(Saved data entries)
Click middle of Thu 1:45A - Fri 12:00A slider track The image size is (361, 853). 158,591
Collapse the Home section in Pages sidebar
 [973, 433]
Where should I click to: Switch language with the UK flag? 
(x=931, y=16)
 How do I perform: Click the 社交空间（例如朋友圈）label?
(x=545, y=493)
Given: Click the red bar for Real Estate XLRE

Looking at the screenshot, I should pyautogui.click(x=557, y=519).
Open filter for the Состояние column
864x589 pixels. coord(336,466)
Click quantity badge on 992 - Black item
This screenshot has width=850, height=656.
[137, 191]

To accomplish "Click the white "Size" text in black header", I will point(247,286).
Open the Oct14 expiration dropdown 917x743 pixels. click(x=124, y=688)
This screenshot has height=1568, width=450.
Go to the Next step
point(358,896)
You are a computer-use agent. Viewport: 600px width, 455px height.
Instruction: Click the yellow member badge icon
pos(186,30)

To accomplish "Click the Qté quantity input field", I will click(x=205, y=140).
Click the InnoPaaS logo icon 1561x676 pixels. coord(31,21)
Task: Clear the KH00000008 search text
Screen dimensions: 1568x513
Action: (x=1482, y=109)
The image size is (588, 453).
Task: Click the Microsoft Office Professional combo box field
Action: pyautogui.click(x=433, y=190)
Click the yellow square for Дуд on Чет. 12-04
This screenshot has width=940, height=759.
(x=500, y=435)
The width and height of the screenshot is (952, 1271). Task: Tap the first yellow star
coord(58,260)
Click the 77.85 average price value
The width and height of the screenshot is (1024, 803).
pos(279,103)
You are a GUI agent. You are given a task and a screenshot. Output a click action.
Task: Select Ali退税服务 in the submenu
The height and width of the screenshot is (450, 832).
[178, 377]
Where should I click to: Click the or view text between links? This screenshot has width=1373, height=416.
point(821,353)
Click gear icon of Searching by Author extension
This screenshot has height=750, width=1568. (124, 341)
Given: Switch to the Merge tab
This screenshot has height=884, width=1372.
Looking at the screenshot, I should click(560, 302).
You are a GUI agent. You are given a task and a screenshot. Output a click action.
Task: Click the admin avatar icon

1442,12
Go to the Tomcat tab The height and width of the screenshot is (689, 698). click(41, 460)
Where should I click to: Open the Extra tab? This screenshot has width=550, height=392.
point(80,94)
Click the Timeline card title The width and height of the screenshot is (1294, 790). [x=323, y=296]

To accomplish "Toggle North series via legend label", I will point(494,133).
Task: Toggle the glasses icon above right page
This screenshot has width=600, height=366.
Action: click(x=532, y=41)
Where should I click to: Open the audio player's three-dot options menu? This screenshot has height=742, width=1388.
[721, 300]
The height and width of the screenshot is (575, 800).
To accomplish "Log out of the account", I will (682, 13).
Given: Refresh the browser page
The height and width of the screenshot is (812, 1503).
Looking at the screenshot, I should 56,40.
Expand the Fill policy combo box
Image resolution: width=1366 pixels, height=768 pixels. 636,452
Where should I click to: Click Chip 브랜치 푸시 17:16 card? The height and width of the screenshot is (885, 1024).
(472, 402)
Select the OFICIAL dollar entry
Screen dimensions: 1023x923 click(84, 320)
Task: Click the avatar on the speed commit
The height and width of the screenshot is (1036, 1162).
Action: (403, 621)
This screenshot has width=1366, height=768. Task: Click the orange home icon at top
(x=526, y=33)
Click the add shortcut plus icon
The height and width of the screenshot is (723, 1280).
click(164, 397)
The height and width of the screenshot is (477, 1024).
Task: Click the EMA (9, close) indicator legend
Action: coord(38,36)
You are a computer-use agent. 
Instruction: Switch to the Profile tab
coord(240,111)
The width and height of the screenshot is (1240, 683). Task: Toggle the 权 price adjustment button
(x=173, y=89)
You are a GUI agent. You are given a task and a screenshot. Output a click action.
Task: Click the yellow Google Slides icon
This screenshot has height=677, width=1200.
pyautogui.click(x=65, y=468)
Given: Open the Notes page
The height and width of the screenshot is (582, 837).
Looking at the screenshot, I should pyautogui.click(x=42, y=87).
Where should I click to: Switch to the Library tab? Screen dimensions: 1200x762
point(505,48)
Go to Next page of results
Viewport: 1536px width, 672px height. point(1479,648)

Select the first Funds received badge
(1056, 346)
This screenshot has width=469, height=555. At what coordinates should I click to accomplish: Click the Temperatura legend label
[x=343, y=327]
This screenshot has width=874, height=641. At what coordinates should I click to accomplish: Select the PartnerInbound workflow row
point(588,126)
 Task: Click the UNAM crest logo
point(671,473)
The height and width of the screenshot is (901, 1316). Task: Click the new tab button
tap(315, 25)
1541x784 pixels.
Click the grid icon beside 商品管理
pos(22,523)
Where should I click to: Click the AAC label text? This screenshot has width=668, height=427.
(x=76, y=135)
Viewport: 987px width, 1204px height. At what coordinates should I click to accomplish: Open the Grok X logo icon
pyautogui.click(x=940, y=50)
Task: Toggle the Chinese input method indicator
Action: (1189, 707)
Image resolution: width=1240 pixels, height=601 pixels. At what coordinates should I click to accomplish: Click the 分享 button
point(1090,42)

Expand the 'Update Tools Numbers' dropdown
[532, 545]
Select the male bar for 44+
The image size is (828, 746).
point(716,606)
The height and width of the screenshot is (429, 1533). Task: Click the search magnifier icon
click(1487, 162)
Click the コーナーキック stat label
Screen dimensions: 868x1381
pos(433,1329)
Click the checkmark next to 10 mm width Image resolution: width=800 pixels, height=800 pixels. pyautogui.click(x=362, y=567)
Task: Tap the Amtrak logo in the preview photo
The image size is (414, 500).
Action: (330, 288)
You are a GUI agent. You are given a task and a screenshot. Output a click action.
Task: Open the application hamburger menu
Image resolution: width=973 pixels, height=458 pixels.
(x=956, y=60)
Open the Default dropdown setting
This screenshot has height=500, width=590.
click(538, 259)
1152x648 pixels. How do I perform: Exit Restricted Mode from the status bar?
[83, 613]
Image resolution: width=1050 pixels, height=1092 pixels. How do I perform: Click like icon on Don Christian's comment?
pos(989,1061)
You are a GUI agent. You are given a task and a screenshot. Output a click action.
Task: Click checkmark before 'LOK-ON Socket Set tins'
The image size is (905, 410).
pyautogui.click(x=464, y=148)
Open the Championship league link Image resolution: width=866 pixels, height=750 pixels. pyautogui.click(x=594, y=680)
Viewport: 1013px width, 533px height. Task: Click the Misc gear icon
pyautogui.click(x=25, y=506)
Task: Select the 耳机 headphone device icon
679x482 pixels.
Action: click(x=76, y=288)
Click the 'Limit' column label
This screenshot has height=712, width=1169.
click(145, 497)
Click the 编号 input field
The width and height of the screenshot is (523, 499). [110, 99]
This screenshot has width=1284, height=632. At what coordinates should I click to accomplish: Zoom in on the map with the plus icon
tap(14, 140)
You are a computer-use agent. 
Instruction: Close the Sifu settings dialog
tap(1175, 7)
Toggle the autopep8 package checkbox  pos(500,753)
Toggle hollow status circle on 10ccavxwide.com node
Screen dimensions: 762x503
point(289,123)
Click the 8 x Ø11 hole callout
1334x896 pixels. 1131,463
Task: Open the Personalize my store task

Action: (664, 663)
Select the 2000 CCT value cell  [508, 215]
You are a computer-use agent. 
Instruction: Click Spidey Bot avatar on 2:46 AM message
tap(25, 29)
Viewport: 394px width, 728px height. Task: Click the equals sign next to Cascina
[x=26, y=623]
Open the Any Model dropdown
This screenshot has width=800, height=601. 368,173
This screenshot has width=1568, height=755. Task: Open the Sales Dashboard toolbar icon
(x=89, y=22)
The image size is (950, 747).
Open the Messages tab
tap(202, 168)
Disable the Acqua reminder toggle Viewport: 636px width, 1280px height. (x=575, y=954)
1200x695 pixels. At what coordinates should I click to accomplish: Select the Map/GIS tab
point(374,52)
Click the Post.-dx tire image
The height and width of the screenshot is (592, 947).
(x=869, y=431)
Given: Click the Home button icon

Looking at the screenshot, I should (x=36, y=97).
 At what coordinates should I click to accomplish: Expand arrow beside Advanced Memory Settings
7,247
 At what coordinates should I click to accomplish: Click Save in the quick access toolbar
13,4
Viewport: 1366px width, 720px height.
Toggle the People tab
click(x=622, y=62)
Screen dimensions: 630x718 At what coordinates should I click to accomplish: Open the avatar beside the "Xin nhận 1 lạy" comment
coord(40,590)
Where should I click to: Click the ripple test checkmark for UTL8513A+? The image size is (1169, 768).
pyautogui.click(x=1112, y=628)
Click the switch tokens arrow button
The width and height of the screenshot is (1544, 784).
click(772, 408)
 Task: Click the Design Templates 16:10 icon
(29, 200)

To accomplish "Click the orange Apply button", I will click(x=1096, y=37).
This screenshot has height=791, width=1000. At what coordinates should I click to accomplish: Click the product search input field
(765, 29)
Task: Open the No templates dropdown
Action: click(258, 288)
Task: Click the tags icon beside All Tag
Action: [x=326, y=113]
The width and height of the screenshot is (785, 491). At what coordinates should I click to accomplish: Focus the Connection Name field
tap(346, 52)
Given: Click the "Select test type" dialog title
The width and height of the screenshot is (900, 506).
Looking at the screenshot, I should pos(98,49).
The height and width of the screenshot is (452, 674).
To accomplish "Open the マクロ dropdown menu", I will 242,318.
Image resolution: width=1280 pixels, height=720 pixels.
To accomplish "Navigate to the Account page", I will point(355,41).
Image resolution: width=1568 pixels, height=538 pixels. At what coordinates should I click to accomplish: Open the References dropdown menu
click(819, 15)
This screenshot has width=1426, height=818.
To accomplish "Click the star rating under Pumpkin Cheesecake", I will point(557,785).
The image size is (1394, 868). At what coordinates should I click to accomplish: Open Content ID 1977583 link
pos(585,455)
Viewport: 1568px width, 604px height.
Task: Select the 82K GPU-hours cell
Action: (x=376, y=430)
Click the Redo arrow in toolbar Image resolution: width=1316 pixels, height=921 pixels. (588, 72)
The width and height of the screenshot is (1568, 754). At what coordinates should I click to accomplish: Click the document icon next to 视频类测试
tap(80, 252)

• _The problem_:
Extract all lines from the data in which "title" is found.

• _Exercise answer_:
Click the Timeline card title The width and height of the screenshot is (1294, 790). [x=323, y=296]
Given: Click the "Select test type" dialog title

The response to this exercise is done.